Une fois à l’extérieur, il a été arrêté sans mandat et emmené à l’arrière d’une voiture. Les agents sont revenus à son domicile 10 minutes après, ont pris son téléphone mobile et ont indiqué à ses proches qu’ils l’emmenaient à la Direction des enquêtes criminelles (CID). Yaser Mawali a téléphoné à sa famille à 1 h 30 pour lui annoncer que son interrogatoire était terminé et qu’on allait le conduire à la prison de Dry Dock, dans le nord-est de Bahreïn, et devant le procureur dans la matinée. Le 30 mai au matin, son avocat et ses proches se sont rendus au bureau du procureur mais seul son avocat a été autorisé à entrer. Le procureur a ordonné son placement en détention pendant sept jours et l’a inculpé d’« outrage au roi ». Le 2 juin, Yaser Mawali a appelé sa famille et déclaré qu’il se trouvait à la prison de Dry Dock, où il est détenu depuis son arrestation.

Amnesty International a examiné les deux messages qu’il a repris sur Twitter et estime qu’ils sont pacifiques. Sa détention s’inscrit dans un contexte de répression accrue des critiques pacifiques du gouvernement de Bahreïn depuis le milieu de l’année 2016.

En février 2014, les autorités ont alourdi les sanctions applicables en cas d’« outrage au roi ». Cette infraction est désormais passible d’une peine de sept ans d’emprisonnement et d’une amende de 10 000 dinars bahreïnites. La peine peut être encore plus sévère si l’infraction a été commise en présence du roi. Aux termes de l’article 214 du Code pénal bahreïnite, « tout outrage à l’émir du pays [le roi], au drapeau ou à l’emblème national est passible d’une peine d’emprisonnement », ce qui constitue une violation du droit à la liberté d’expression.

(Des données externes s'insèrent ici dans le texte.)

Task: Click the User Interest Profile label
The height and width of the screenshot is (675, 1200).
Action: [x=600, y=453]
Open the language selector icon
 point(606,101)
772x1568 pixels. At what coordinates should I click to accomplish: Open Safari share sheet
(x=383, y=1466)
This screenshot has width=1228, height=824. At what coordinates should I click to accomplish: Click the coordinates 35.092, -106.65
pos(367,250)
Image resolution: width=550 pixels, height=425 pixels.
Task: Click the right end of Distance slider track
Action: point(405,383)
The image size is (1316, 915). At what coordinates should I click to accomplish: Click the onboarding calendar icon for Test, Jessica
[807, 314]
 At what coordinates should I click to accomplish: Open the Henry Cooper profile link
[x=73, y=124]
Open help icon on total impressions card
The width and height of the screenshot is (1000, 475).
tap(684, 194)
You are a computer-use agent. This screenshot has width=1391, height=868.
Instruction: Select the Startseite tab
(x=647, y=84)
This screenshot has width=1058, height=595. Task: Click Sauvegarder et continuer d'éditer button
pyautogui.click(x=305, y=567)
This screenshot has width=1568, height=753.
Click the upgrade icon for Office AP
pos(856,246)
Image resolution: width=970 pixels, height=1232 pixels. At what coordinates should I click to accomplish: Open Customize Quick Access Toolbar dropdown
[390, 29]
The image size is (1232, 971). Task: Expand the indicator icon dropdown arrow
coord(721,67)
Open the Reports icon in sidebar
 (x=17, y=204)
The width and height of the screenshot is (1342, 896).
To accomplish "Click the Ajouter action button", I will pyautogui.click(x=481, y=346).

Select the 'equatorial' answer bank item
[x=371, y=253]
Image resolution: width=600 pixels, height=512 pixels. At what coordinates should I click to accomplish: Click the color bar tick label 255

Ce n’est pas la première fois que les autorités de Bahreïn détiennent ou condamnent quelqu’un pour « outrage au roi ». En octobre 2014, la militante des droits humains Zainab al Khawaja a été condamnée à trois ans de prison et 3 000 dinars d’amende. En octobre 2015, sa peine a été ramenée à un an. Voir l’Action urgente d’Amnesty International qui lui est consacrée : Risque d’emprisonnement pour Zainab Al Khawaja à l’issue de son procès en appel, 23 octobre 2015, https://www.amnesty.org/fr/documents/mde11/2728/2015/fr/.
Par ailleurs, le défenseur des droits humains Ahmad Hassan Ali Mshaima a été condamné à un an de prison pour le même chef d’accusation en décembre 2014. Voir l’Action urgente d’Amnesty International qui lui est consacrée : Un an d’emprisonnement pour avoir « insulté le roi », 11 décembre 2014, https://www.amnesty.org/fr/documents/mde11/050/2014/fr/.

Depuis juin 2016, les autorités bahreïnites intensifient la répression exercée contre ceux qu’elles considèrent comme opposés au gouvernement. Des dizaines de défenseurs des droits humains et de militants politiques se sont vu interdire de se rendre à Genève, en Suisse, ou en ont été empêchés par les autorités bahreïnites alors qu’ils devaient participer à des sessions du Conseil des droits de l’homme des Nations unies. Plus récemment, fin avril 2017, peu avant la session d’examen du bilan de Bahreïn en matière de droits humains à l’ONU, qui s’est tenue à Genève le 1er mai, au moins 32 opposants supposés du gouvernement ont été convoqués pour un interrogatoire par le parquet et la majorité d’entre eux ont été accusés d’avoir participé à un « rassemblement illégal à Duraz ».